The decision could be used as fodder for claims by Trump and his Republican allies that the Justice Department has treated the Capitol riot defendants unfairly.

It’s unclear how the court’s decision will affect the case against Trump in Washington, although special counsel Jack Smith has said the charges faced by the former president would not be affected.

The high court returned the case of former Pennsylvania police officer Joseph Fischer to a lower court to determine if Fischer can be charged with obstruction. Fischer has been indicted for his role in disrupting Congress’ certification of Democrat Joe Biden’s 2020 presidential election victory over Trump.

Fischer is among about 350 people who have been charged with obstruction.
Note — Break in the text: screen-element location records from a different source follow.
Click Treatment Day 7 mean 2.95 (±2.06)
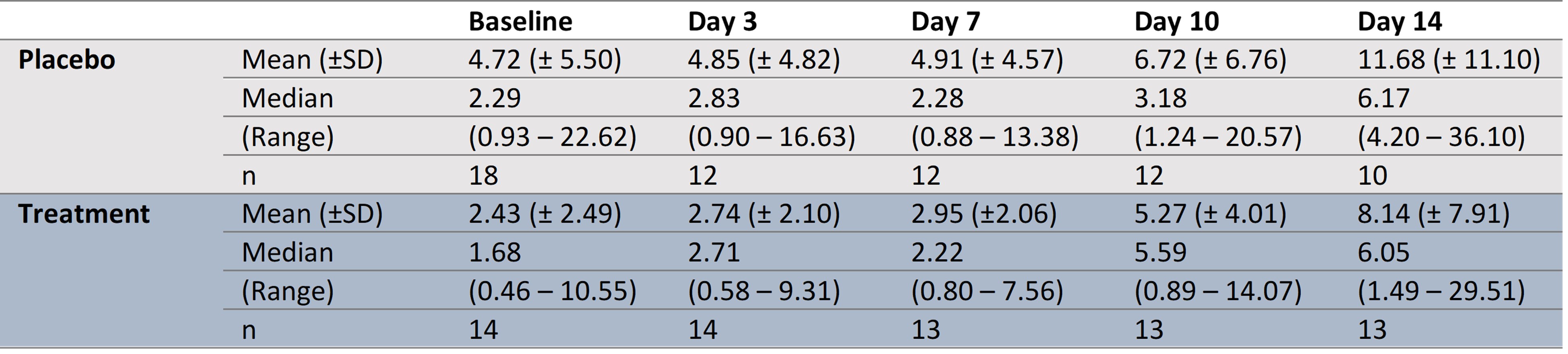tap(984, 214)
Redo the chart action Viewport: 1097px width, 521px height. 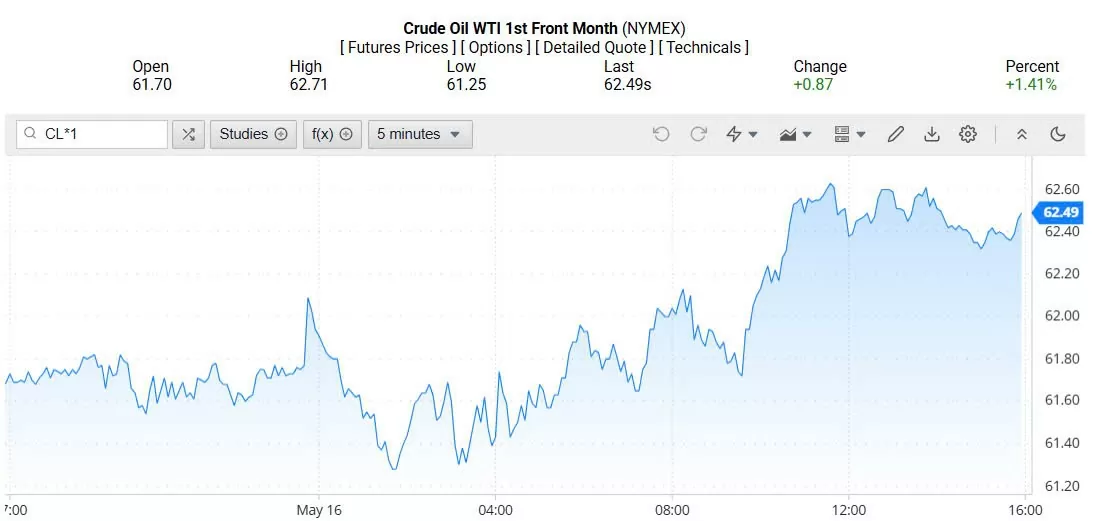click(x=698, y=134)
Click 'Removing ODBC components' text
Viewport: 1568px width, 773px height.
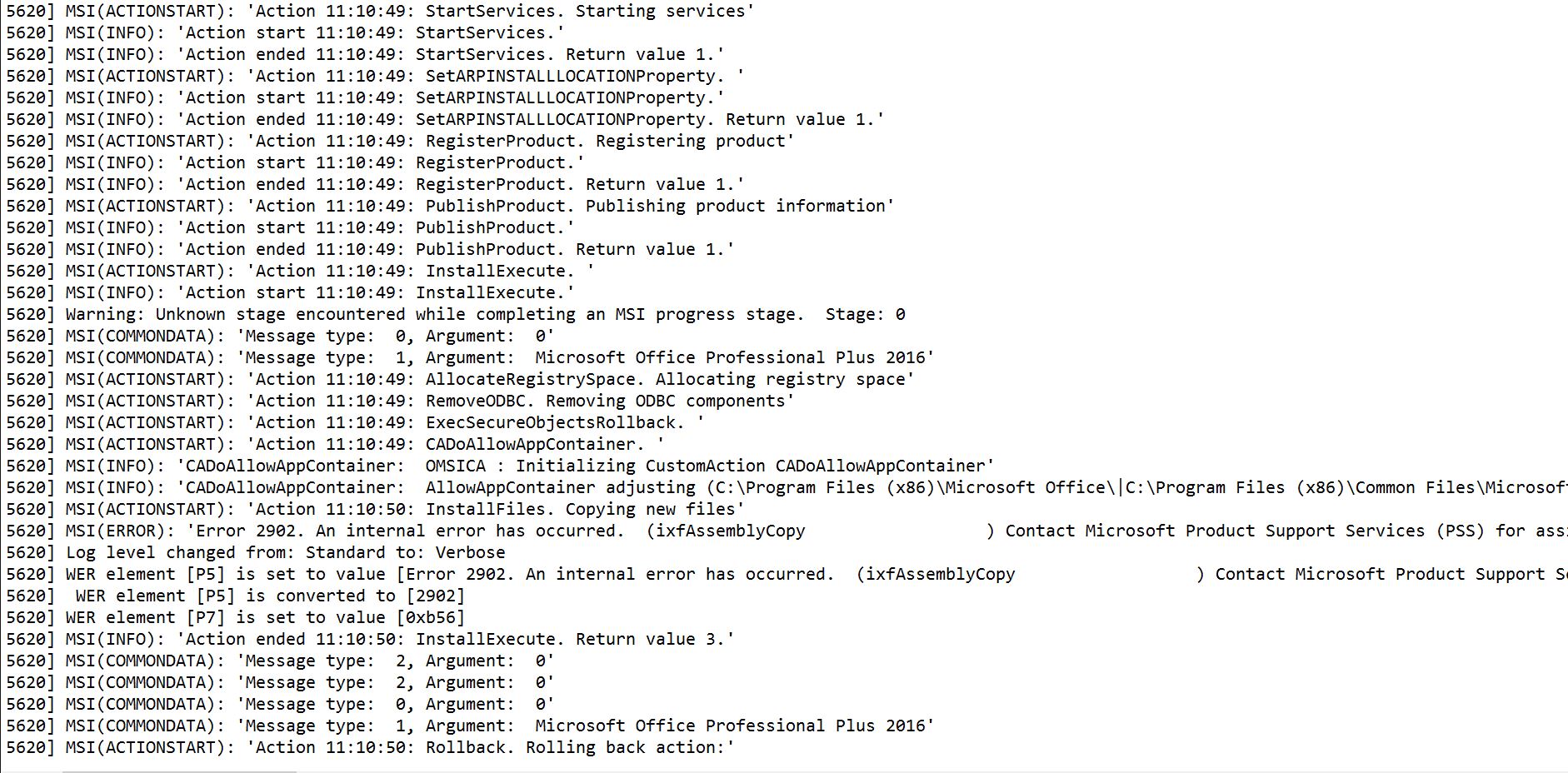click(665, 401)
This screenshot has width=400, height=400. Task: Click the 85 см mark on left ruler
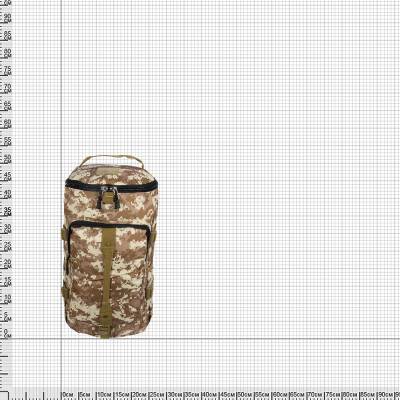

Some pleaded guilty to or were convicted of lesser charges.

Chief Justice John Roberts wrote the court’s opinion, joined by conservative Justices Samuel Alito, Neil Gorsuch, Brett Kavanaugh and Clarence Thomas, and by liberal Justice Ketanji Brown Jackson.
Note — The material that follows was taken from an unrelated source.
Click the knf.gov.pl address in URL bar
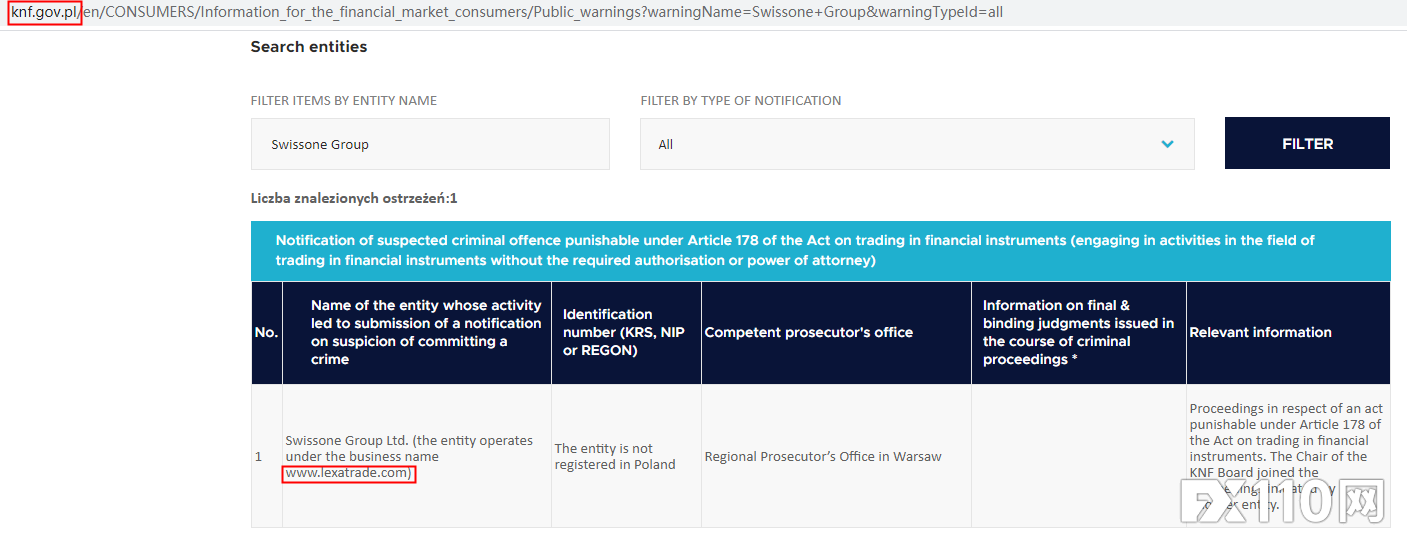point(45,13)
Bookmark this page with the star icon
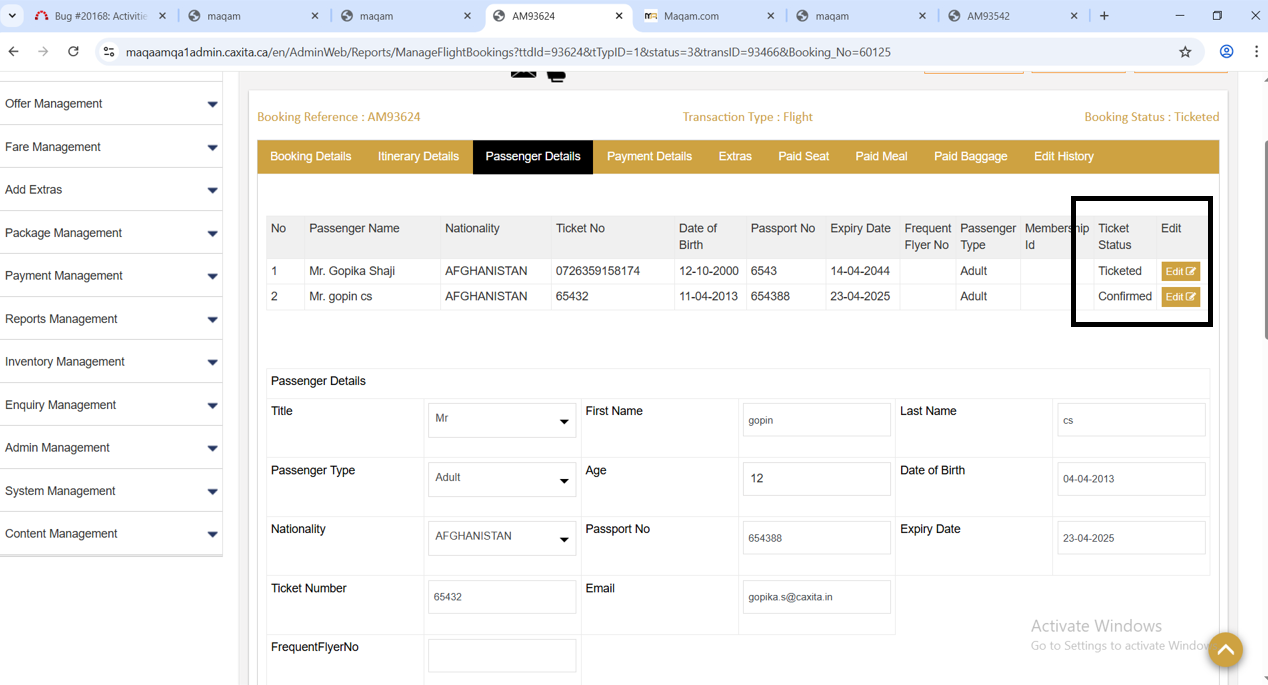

Reading the obstruction statute broadly “would also criminalize a broad swath of prosaic conduct, exposing activists and lobbyists to decades in prison,” Roberts wrote.

Justice Amy Coney Barrett dissented, along with Justices Elena Kagan and Sonia Sotomayor.

Barrett, one of three justices appointed by Trump, wrote that the law clearly encompasses the events of Jan. 6. “The riot forced Congress to suspend the proceeding, delaying it for several hours,” she wrote.

She said her colleagues in the majority did “textual backflips to find some way — any way — to narrow the reach” of the obstruction law.

Attorney General Merrick Garland said he was disappointed with the decision, which he said “limits an important federal statute.” Still, Garland said the cases against the “vast majority” of people charged in the attack won’t be affected.

“January 6 was an unprecedented attack on the cornerstone of our system of government — the peaceful transfer of power from one administration to the next,” he said. “We will continue to use all available tools to hold accountable those criminally responsible for the January 6 attack on our democracy.”

Trump posted on his Truth Social platform shortly after the decision, calling the ruling “Big News!” He shared another message that described the ruling as a “massive victory” for “J6 political prisoners.”

Roughly 170 Capitol insurrection defendants have been convicted of obstructing or conspiring to obstruct the Jan. 6 joint session of Congress, including the leaders of two far-right extremist groups, the Proud Boys and the Oath Keepers. A number of defendants have had their sentencings delayed until after the justices rule on the matter.

Some rioters have even won early release from prison while the appeal was pending over concerns that they might end up serving longer than they should have if the Supreme Court ruled against the Justice Department. They include Kevin Seefried, a Delaware man who threatened a Black police officer with a pole attached to a Confederate battle flag as he stormed the Capitol. Seefried was sentenced in 2023 to three years behind bars, but a judge recently ordered that he be released one year into his prison term while awaiting the Supreme Court’s ruling.

Most lower court judges who have weighed in have allowed the charge to stand. Among them, U.S. District Judge Dabney Friedrich, a Trump appointee, wrote that “statutes often reach beyond the principal evil that animated them.”

But U.S. District Judge Carl Nichols, another Trump appointee, dismissed the charge against Fischer and two other defendants, writing that prosecutors went too far. A divided panel of the federal appeals court in Washington reinstated the charge before the Supreme Court agreed to take up the case.

More than 1,400 people have been charged with Capitol riot-related federal crimes. Approximately 1,000 of them have pleaded guilty or been convicted by a jury or a judge after a trial.

The U.S. attorney’s office in Washington, which has handled Jan. 6 prosecutions, said no one who has been convicted of or charged with obstruction will be completely cleared because of the ruling. Every defendant also has other felony or misdemeanor charges, or both, prosecutors said.

For around 50 people who were convicted, obstruction was the only felony count, prosecutors said. Of those, roughly two dozen who still are serving their sentence are most likely to be affected by the ruling.